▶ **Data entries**

_ _ _ _ _ _ _

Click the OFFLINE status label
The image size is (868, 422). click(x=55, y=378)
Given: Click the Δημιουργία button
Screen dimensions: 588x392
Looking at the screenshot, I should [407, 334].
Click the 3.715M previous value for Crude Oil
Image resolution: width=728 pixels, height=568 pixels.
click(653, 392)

_ _ _ _ _ _ _

▶ **About this task**
An exact transcription of the entries is needed, complete to the final line.

▶ **Response area**
Click the OFFLINE status label
The image size is (868, 422). click(x=55, y=378)
Given: Click the Δημιουργία button
Screen dimensions: 588x392
Looking at the screenshot, I should [407, 334].
Click the 3.715M previous value for Crude Oil
Image resolution: width=728 pixels, height=568 pixels.
click(653, 392)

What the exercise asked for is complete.